2 years, 3 rounds of IVF, an ectopic and a miscarriage later (I'm 2 live babies for 7 pregnancies), we have our sweet little Natalie. I'll never know if she would have made it without those daily injections, but I am beyond glad I did it.

I thank God every day for the miracle of modern medicine. It ain't perfect, but it beats the alternative!

ugh..."lovenOx"...

stupid double comment. Sorry everyone.

peeing in the Lego?? I can't even tell Tim what I'm chuckling about because peeing in Lego for Tim is what burning the flag is to some people. We are members of the Anti Icky Poo of the month club, so you know we put up with a lot from our cats, but peeing in the Lego would be the end of it. I'm glad you took him in, and hope all is well again in your house soon.

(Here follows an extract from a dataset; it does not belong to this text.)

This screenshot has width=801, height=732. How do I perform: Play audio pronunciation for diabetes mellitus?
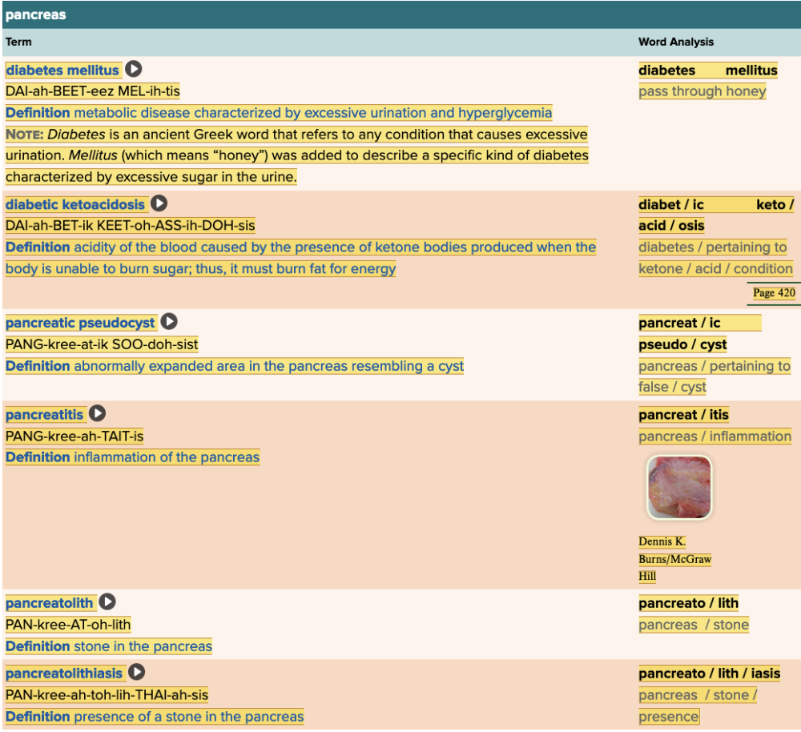pos(134,70)
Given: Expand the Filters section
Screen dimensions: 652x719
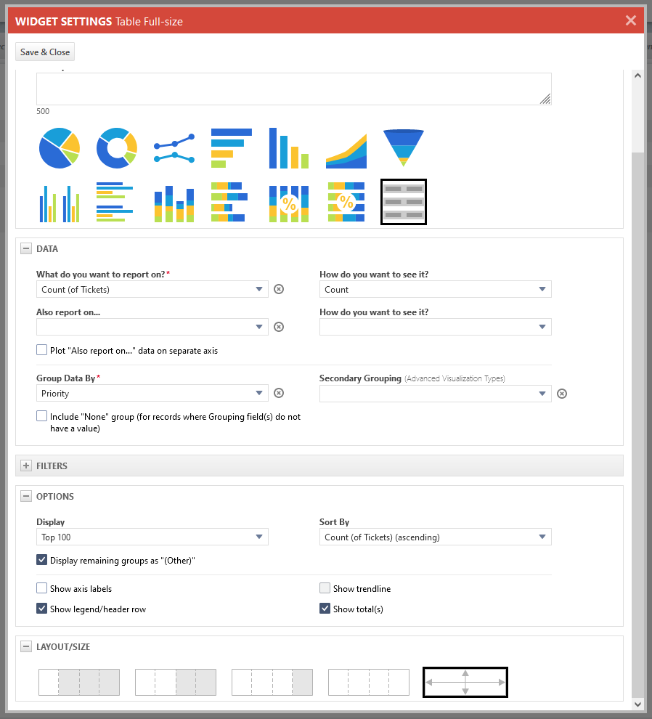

I just wanted to drop a note that I am so glad you are posting more. You're one of my favorite reads online, and it always makes my morning when you've submitted a new post. And it doesn't hurt that you tend to include pictures of grinning babies. Thank you!

About the heparin and the placenta stuff---I always believe that we should go by the pathology evidence to determine if someone had a clotting issue and not just the blood tests.

Reason being that science hasn't discovered all the clotting disorders yet and so while you may have one gene for MTHFR, you may still have needed the heparin anyway. Because maybe you were never tested for a newer kind of clotting issue.

Anyway, I'm very glad that they checked. It's nice to know these things.

Several years ago, during my first year of music school, we were introduced during one of our weekly performance sessions to a guy from Scotland who was a Modernist music composer/performer. His "thing" was perfectly stereophonically setting up speakers in an auditorium and "performing" his compositions which consisted of prerecorded somewhat naturally occurring percussive sounds. Despite it's irritatingly esoteric nature, his creative process was quite interesting. Anyhow (getting to the point of why I'm sharing a story about music you've likely never [and probably won't ever] heard), he was describing the creative process for him, and how happenstance was the best way, that his favorite piece as of yet was a recording that he took when he came upon his wife in the bathroom where she had run a tub full of water and then emptied their son's Legos into it to wash them because their ailing cat had relieved himself into the Lego bin. Apparently the hollow plastic bumping against the ceramic tub in the echo-chamber of the tiled bathroom produced a "cacophony [that was] most enchanting".

So there you are. Your cat has created a scenario by which you can, in your very own home, compose and perform a modern (most enchanting) symphony.